提供文:
• • •

診断書偽造による不正休暇取得 ― 組織に求められる内部統制と倫理意識の醸成
神戸市は2023年2月から2024年1月にかけて、生理休暇の取得に必要な診断書や領収書を偽造し、合計55日間もの休暇を不正取得していた女性職員に対し、懲戒免職処分を行ったと発表しました。
この事案は、一見すると「個人の不正行為」として捉えられがちですが、組織全体の不正リスク管理の観点から重要な示唆を与えています。
■ 不正が発生する背景
不正行為が起きる際にはしばしば「不正のトライアングル」が作用します。すなわち、
動機(プレッシャー)
機会(内部統制の弱さ)
正当化(自己合理化)
今回のケースでは、本人の事情や動機がどのようなものであったかは公表されていませんが、少なくとも「診断書や領収書を容易に偽造でき、それを見抜けない仕組み」であったことが、不正を繰り返す「機会」を与えてしまったと考えられます。
■ 組織に求められる対応
この種の不正を防止するには、以下の観点が不可欠です。
証憑書類の真正性確認
医療機関発行の診断書や領収書は、電子化・オンライン化が進む中で真贋のチェックが容易でない場合もあります。提出された書類の不自然な点や形式の相違を確認できる仕組みが求められます。

• • •

提供資料:

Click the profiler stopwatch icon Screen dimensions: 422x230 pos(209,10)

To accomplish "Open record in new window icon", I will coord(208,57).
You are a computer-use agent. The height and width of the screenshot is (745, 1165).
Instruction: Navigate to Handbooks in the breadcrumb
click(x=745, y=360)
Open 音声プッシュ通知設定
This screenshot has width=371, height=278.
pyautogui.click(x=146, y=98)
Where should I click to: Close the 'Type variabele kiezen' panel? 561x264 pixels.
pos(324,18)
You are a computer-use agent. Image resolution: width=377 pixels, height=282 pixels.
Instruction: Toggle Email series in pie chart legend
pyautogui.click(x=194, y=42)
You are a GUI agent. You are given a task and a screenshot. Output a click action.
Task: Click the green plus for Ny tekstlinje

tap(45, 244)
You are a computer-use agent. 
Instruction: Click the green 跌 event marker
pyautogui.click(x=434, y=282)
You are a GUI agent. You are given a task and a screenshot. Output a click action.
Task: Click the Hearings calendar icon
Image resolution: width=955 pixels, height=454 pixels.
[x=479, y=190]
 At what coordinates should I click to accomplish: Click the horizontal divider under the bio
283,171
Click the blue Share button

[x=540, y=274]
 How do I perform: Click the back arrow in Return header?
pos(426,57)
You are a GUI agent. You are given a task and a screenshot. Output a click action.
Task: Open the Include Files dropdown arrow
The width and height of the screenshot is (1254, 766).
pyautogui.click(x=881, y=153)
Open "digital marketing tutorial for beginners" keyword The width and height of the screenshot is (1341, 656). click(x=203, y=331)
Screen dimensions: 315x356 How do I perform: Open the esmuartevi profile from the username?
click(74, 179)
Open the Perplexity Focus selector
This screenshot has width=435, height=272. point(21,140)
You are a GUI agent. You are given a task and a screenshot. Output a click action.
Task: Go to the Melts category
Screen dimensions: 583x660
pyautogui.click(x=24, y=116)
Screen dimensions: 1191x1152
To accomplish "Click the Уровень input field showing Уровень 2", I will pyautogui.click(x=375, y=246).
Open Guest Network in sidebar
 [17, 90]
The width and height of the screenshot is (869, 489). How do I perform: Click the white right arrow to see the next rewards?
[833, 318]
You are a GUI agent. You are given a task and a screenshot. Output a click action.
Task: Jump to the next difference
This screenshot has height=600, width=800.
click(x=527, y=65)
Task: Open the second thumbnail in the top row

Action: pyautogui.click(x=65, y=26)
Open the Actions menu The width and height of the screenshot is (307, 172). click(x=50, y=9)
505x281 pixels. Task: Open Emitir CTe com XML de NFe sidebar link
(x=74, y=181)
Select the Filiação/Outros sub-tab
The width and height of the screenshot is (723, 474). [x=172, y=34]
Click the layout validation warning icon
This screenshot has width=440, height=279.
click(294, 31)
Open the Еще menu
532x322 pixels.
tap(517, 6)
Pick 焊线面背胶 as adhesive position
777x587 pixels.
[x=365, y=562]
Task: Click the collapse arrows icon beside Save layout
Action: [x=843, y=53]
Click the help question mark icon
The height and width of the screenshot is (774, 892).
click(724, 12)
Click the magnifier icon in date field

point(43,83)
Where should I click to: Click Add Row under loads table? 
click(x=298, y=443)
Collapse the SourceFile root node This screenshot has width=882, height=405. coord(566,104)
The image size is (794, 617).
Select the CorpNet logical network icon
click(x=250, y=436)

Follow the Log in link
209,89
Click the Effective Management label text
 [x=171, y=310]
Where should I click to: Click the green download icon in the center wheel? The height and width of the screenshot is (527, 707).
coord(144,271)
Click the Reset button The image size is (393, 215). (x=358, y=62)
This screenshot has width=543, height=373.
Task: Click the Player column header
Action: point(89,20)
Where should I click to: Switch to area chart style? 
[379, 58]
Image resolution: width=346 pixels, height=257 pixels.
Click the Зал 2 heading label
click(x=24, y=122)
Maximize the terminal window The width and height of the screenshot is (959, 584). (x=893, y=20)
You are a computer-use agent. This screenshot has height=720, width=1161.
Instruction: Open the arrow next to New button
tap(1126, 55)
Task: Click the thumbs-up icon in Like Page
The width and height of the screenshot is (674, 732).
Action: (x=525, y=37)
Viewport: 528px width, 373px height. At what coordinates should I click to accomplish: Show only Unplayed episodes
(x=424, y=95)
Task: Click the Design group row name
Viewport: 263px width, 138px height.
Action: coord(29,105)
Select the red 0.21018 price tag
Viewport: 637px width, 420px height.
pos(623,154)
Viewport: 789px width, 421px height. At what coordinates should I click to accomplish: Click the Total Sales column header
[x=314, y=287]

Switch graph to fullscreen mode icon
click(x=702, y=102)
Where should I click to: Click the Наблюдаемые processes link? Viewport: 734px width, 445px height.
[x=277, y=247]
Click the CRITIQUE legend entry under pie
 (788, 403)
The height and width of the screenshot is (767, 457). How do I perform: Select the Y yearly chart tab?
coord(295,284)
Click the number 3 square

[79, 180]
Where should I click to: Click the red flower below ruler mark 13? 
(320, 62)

• • •

設問内容: 提供文の「この事案は、一見すると「個人」から「できる仕組みが求められます。」まで(両端を含む)を、「仕組み」を「制度」に置き換えて書き直してもらえますか。

解答例:
この事案は、一見すると「個人の不正行為」として捉えられがちですが、組織全体の不正リスク管理の観点から重要な示唆を与えています。
■ 不正が発生する背景
不正行為が起きる際にはしばしば「不正のトライアングル」が作用します。すなわち、
動機(プレッシャー)
機会(内部統制の弱さ)
正当化(自己合理化)
今回のケースでは、本人の事情や動機がどのようなものであったかは公表されていませんが、少なくとも「診断書や領収書を容易に偽造でき、それを見抜けない制度」であったことが、不正を繰り返す「機会」を与えてしまったと考えられます。
■ 組織に求められる対応
この種の不正を防止するには、以下の観点が不可欠です。
証憑書類の真正性確認
医療機関発行の診断書や領収書は、電子化・オンライン化が進む中で真贋のチェックが容易でない場合もあります。提出された書類の不自然な点や形式の相違を確認できる制度が求められます。